Memang benar, uang pecahan seribu logam kadang terselip di rerumputan. Bocah yang melihat, jangankan memungut. Perubahan raut muka saja tak terlihat. Persis melihat batu atau kerikil. Zaman memang aneh.
Di tempat lain, market, swalayan, padahal masih dijadikan kembalian. Ada apa?
Hari itu siang sangat terik. Anak-anak pesantren biasanya main panah-panahan setelah selesai memberi makan ikan di keramba-keramba mereka. Kali ini bergegas ke kamar masing-masing. "Lebih dingin dan sejuk. Ada AC jadi bisa sambil santai."
Sesekali terdengar lantunan penggalan ayat suci keluar dari mulut mereka. Ada yang menderas hapalan Al Qurannya. Ada yang menghapal lagu tilawahnya. Memang sangat merdu.
Di tempat ini santri hampir tak mengenal uang. Televisi tidak ada. Gawai dirazia. Bagi mereka bangun tidur sekira pukul 3 dini hari. Kemudian salat malam dengan segala rapalan, salat subuh merjamaah, majelis dzikir hingga pagi.

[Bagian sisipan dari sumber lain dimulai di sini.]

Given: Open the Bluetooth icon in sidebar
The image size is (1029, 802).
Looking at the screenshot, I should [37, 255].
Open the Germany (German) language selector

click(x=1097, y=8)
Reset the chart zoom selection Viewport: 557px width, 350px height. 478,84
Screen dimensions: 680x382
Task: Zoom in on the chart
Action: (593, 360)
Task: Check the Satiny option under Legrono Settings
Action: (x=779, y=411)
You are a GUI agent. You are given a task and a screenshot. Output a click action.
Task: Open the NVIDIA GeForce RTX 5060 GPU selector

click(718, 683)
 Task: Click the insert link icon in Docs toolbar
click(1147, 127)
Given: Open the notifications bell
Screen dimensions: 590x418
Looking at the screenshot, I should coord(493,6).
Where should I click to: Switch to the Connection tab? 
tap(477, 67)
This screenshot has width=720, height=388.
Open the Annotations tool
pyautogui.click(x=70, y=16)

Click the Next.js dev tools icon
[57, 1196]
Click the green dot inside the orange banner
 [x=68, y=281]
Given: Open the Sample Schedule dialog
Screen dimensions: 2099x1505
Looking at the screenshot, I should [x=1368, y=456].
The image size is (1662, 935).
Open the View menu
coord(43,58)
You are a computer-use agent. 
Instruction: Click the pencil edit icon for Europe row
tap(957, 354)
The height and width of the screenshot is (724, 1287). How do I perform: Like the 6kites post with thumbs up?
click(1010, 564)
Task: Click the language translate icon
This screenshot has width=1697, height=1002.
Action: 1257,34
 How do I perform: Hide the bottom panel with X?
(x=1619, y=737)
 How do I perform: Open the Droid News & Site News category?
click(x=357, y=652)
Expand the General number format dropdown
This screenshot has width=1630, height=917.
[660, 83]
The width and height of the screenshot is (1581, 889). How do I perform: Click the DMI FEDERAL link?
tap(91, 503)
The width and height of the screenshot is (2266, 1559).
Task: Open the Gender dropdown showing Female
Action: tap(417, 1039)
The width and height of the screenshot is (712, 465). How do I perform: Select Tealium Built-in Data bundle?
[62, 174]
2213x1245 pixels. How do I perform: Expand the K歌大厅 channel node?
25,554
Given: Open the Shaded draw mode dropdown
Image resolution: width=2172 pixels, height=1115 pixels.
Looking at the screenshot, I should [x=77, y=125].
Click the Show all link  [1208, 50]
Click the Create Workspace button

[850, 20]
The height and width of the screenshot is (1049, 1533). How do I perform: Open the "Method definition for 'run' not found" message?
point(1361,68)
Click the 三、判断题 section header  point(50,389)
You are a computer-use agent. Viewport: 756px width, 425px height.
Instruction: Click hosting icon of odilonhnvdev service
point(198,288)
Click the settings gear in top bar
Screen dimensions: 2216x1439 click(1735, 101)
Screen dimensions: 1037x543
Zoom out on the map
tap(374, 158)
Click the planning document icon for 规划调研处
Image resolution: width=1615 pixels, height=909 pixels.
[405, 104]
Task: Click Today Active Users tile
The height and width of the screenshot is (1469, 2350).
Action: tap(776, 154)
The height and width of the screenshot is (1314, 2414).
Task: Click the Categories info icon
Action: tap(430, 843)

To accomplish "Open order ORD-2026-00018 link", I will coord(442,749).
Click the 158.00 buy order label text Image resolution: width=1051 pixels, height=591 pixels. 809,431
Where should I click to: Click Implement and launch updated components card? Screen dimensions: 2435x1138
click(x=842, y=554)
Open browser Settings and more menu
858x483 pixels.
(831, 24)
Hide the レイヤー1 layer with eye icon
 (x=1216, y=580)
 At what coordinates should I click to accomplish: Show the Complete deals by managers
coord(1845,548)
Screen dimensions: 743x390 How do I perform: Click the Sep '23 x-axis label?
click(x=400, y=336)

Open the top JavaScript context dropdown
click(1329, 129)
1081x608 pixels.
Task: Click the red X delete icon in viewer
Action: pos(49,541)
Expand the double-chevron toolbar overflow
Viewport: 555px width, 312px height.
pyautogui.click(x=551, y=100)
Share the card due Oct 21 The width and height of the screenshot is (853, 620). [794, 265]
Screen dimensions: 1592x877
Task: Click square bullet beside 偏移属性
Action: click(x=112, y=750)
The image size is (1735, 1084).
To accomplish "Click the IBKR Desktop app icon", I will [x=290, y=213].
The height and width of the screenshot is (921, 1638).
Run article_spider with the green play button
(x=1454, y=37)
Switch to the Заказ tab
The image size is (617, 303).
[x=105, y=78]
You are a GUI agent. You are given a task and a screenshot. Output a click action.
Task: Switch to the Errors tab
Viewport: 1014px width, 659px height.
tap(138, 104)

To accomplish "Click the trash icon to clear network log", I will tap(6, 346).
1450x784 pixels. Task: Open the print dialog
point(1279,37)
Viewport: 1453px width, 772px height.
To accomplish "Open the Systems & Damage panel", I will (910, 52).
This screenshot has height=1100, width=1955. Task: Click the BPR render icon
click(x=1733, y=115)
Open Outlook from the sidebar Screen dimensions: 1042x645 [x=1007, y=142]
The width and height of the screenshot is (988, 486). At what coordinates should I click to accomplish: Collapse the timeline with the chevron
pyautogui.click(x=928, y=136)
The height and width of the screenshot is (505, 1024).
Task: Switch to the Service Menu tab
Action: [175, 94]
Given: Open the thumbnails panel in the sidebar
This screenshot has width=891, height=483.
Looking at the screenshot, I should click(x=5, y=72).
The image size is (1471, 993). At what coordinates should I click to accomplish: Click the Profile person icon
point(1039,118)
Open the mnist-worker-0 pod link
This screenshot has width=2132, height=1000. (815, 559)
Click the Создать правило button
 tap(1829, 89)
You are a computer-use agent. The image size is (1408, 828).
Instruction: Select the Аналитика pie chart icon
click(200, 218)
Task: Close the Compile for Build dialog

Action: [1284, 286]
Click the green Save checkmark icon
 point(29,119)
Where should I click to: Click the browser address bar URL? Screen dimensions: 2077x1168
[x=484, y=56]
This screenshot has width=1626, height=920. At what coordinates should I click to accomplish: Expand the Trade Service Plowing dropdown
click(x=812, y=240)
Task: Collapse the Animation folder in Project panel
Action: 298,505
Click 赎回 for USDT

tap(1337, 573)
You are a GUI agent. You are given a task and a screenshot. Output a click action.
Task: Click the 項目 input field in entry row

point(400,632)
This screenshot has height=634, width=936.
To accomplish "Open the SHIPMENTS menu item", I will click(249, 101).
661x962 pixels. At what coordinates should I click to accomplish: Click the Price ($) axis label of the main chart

Saat matahari telah terang benderang, mereka baru beranjak dari tempatnya. Masjid besar di mana Tuan Guru, sang ustazd menjadi imam salat. Setiap hari, tidak ada istilah libur atau istirahat.
Keluar dari masjid, panggilan tepuk tangan tanda berkumpul di lapangan sudah menyapa. Kopiah songkok yang tadinya rapi di atas kepala kini menjadi miring. Ada yang ke kanan. Ada yang ke kiri, tak sedikit yang miringnya ke belakang.
Sarung mereka ikatkan ke pinggang. Senam pagikah mereka. Seperti kebanyakan dari kita. Olah raga menyehatkan tubuh katanya. Kurang sehat apa mereka? Sejak pukul 3 pagi hingga menjelang pukul 7. Empat jam persis.
Oh, ternyata instruksi hari ini adalah pembersihan lahan. Empang kolam ikan, kandang kambing, bedengan sayur-sayuran. Memang sudah waktunya dibersihkan. Setiap jumat pagi waktu untuk bersih-bersih. Hingga menjelang jumatan boleh mandi bersih-bersih kemudian berangkat jumat.